* Textauszug
Das
Modejahr 1959 Mode – Der Doppelrock
Wie sein berühmter Vorgänger, kam
in diesem Jahr Yves Saint-Laurent auch wieder mit
einer neuen Linie auf den Laufsteg. Seine
Trapezlinie war im Vorjahr ein großer Erfolg
gewesen. Nun rückten seine aktuellen Kreationen die
weibliche Figur wieder ins Blickfeld: Taille war
gefragt. Fast kniefrei waren die Röcke. Es war eine
Linie, die für höchste Ansprüche kreiert war,
elegant, außergewöhnlich – eine Hommage an die
Frauen. Saint-Laurent hatte einen unteren, engen
Rock gefertigt, über den ein etwas weiterer Rock
getragen wurde. Der war kürzer und in der Art der
Fasslinie am Saum gerafft. Ein breiter Gürtel
umschlang betonend die Taille. Dieser Doppelrock
stand für Extravaganz, wie sie nur aus Paris kommen
konnte. Die Damen hatten eine große Auswahl an
modischen Ideen zur Verfügung, denn die
Linien der
vergangenen Jahre waren noch nicht abgeschrieben. Im
Gegenteil. Sie wurden untereinander variiert und
nach Lust, Laune und Anlass getragen. Der Doppelrock
fand vor allem Eingang in die Garderobe der
Cocktailkleider. Die kürzere Saumlänge, die Mary
Quants Mini-Hängerkleidchen zwar noch nicht
erreichte, war aber das erste Pariser Startzeichen
für mehr Beinfreiheit, wenngleich an Mini noch nicht
zu denken war, denn die Kreationen der britischen
Modemacherin waren dem Alltag noch fern.
Die Farbpalette reichte von zartem Lila, über
Pastell- und Anthrazit-Töne und Grau bis zum
eleganten Schwarz. Die dunkleren Farben dominierten
die Herbstmode.
Im Mode-Alltag fanden sich immer wieder Tageskleider
im Empire-Stil mit einem Rock, der fasslinienartig
am Saum gerafft war. Die Kleider der Abendgarderobe
mit großem Dekolleté hatten einen Kragen, der in
seiner markanten Breite den Hals betonte. Zu dieser
Bekleidung war ein Bolero passend. TagesKostüme
bestachen durch kurze, bis in die Taille reichende
Jacken mit geradem Schnitt. Dazu trug man einen
schlichten, engen Rock. Wofür Frau sich auch
entschied; alle Linienvorgaben hatten ihre eigene
Eleganz.

* Datenliste
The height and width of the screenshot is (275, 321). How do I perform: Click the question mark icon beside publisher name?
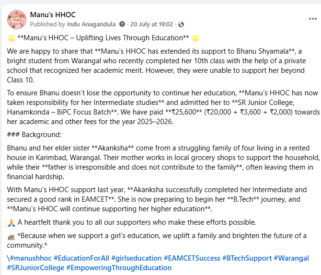pos(122,24)
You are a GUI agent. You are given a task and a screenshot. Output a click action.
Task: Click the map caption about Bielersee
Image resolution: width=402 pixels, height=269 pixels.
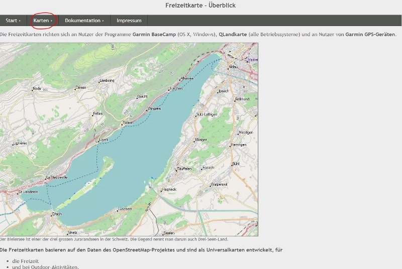(114, 239)
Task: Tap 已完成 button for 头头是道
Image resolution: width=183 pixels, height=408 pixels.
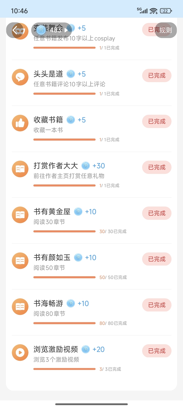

* Deine Aufgabe
Kannst du aus dem Text über die Mode des Jahres 1959 die Stelle zwischen „Die Farbpalette reichte“ und „die Herbstmode.“, beide eingeschlossen, wortgetreu wiederholen?

* Lösung
Die Farbpalette reichte von zartem Lila, über
Pastell- und Anthrazit-Töne und Grau bis zum
eleganten Schwarz. Die dunkleren Farben dominierten
die Herbstmode.